Но не было в четверг ни проигрывателя, ни телевизора, — не приехал Лев Моисеевич. Она так и думала, что день неудачный будет! И хорошо что так, без осложнений, прошел. А начиная с пятницы можно уже о встрече с девчонками думать. Только вот тоже получается, что в неудачный день она состоится, но, может, обойдется, договорилась ведь Антошкина с ними — что же может еще случиться?

А все-таки странно себя чувствуешь, когда сбывается то, что загадала давным-давно. Она об этой встрече первый раз подумала тогда, в аэроагентстве, дожидаясь автобуса в Домодедово: взять шампанское, торт… Или она хотела конфет шоколадных в красивой коробке купить — так лучше, кажется? Они еще потом это шампанское с удивительным Гиви пили и одну сигарету курили. И вот она стоит с двумя бутылками и коробкой торта перед проходной зоны, где живут девочки… А что стоит? В эту зону ее по студенческому билету свободно пропустят, никакой заявки не надо на нее, если зона женская. Но страшно почему-то (хотя чего бояться? Раз захотели увидеть — значит, не сердятся) и пусто на душе — хоть бросай эти бутылки и коробку и возвращайся на Каховку. Это, однако, и вовсе чепуха, все, между прочим, денег стоит, которых, кстати говоря, уже и не осталось вовсе, и как жить, если Алла Константиновна обычное вспомоществование не вышлет, неизвестно. Тогда — вперед? Ну конечно, а что еще остается? И будем надеяться, что марафет от этих дурацких слез не совсем размок, раз поправить его здесь негде. Ай-яй-яй, а еще амазонка!

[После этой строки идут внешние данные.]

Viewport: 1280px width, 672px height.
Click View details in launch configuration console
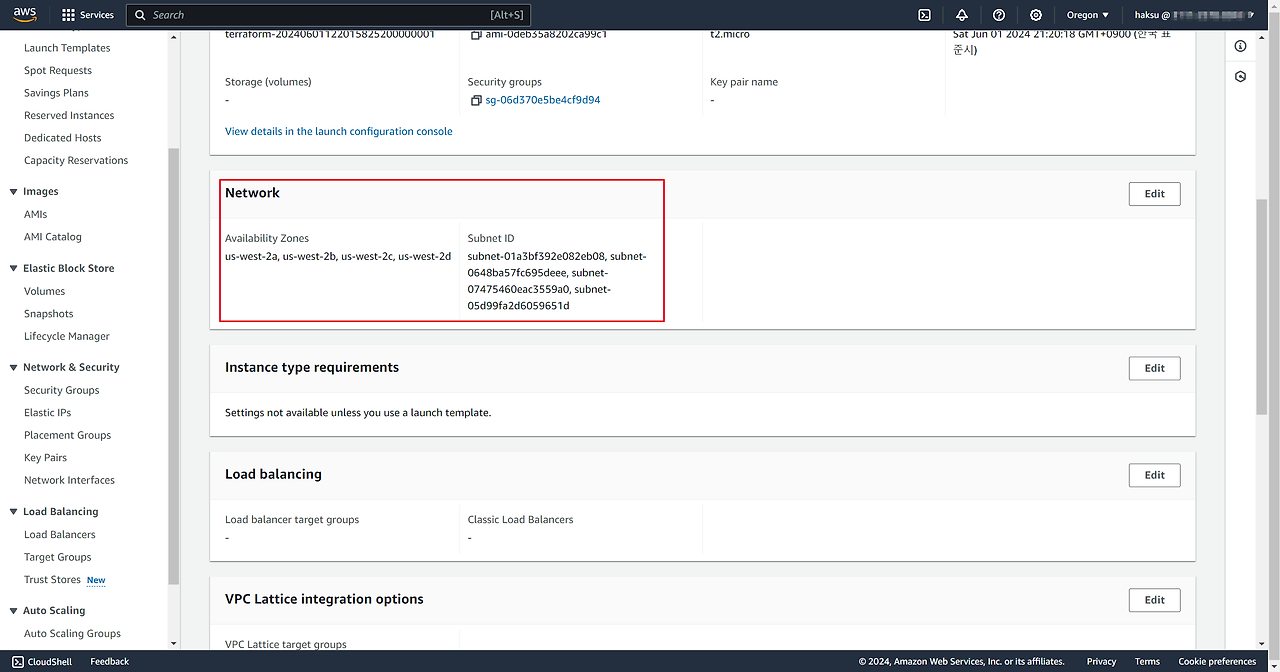(x=338, y=131)
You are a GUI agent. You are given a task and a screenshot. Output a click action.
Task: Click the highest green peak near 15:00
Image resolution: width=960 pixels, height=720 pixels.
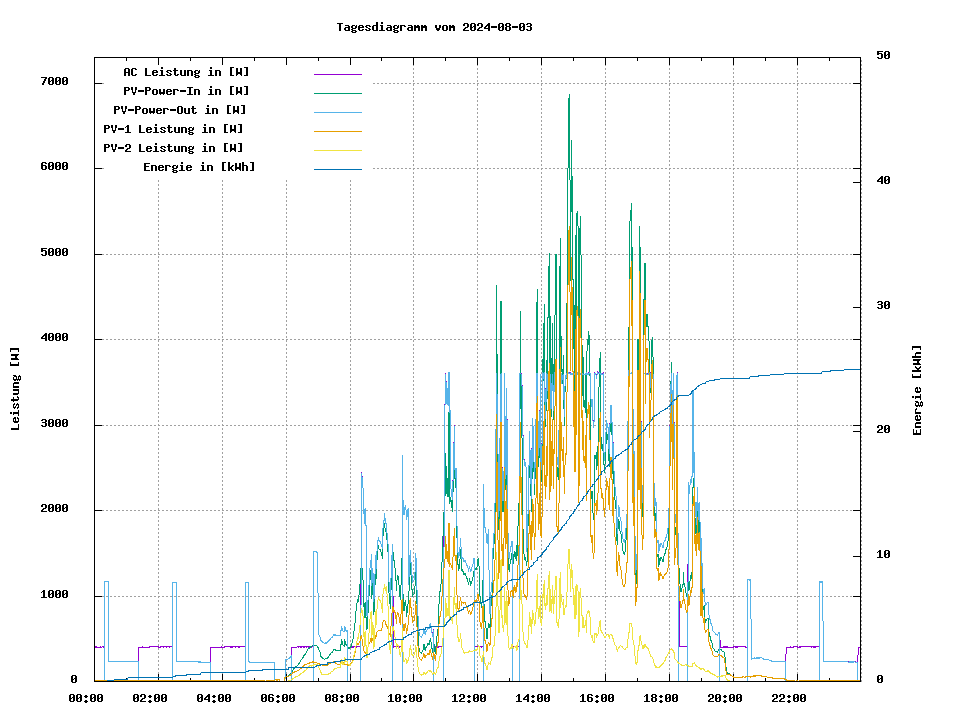[x=569, y=97]
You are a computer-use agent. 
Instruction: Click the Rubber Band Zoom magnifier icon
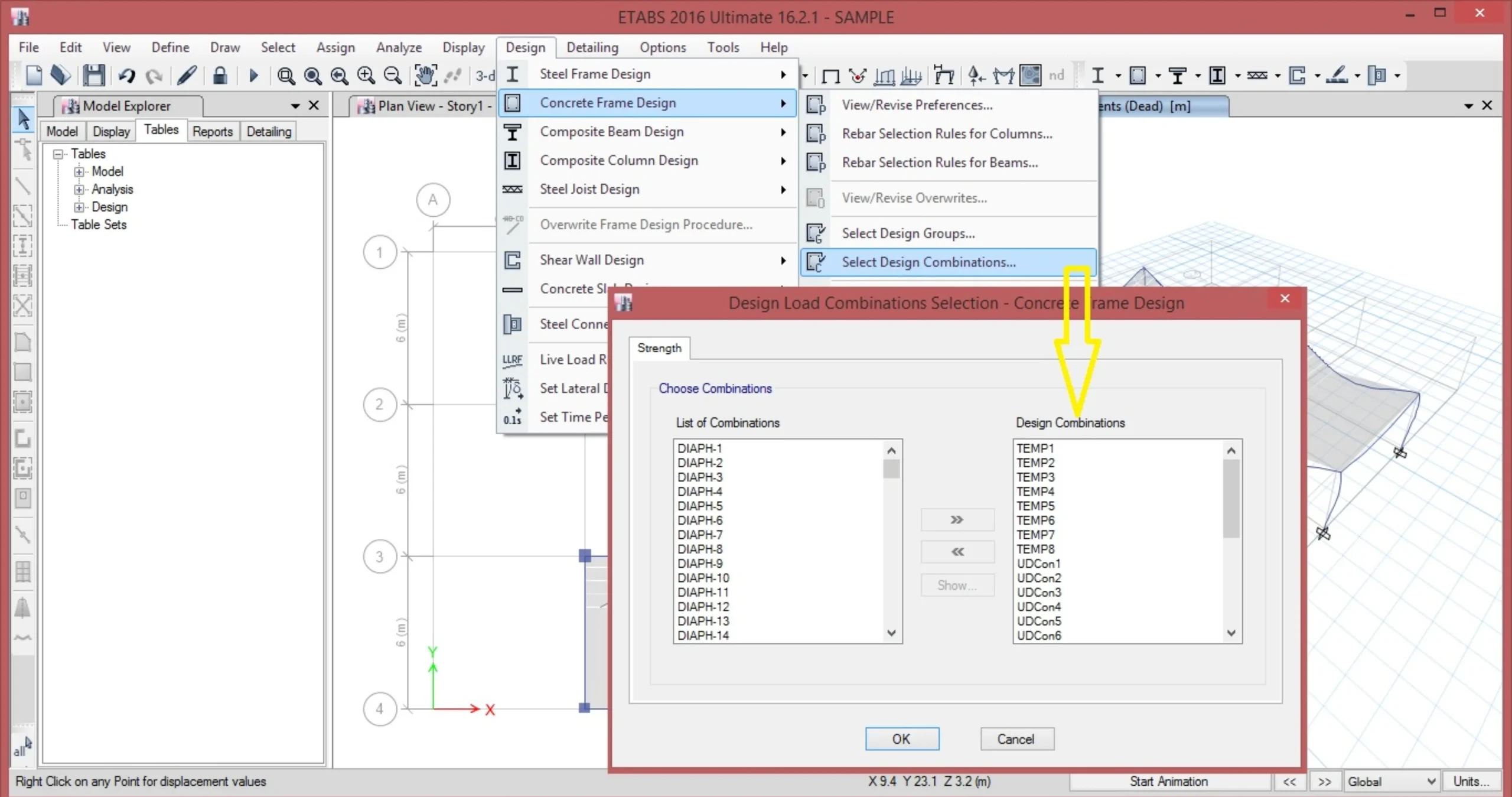(286, 76)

Ну вот и все хорошо. Правильно, что она идет: раз решила — нужно выполнять. Было бы совсем хорошо, если бы она их еще минут пять-десять-двадцать поманежила, чтобы не очень воображали. Но и слишком вредничать тоже плохо.

Иди, раз пришла. А что я? Я иду (я иду пока вру ты идешь пока врешь… — господи, глупость какая-то, из школьных времен. Но ковровая дорожка на этаже действительно имеется). Ну вот и я. Здравствуйте, я пришла!

Сначала были крики, можно даже сказать, что вопли. И даже Антошкина кричала, хотя уж она-то могла бы и удержаться — виделись ведь они с Ниной и в августе несколько раз, и в среду на факультете, но общая волна так захватила. Тут уж о собственной косметике не стоит беспокоиться, раз у них она тоже размазалась, размокла от слез. Ну что мы, право, как дурочки? Ведь не умер никто, все живы, одной только Ханбековой нет, — «Никто не знает, кстати, где она?» Но не слышат, наверное, в этом общем гвалте.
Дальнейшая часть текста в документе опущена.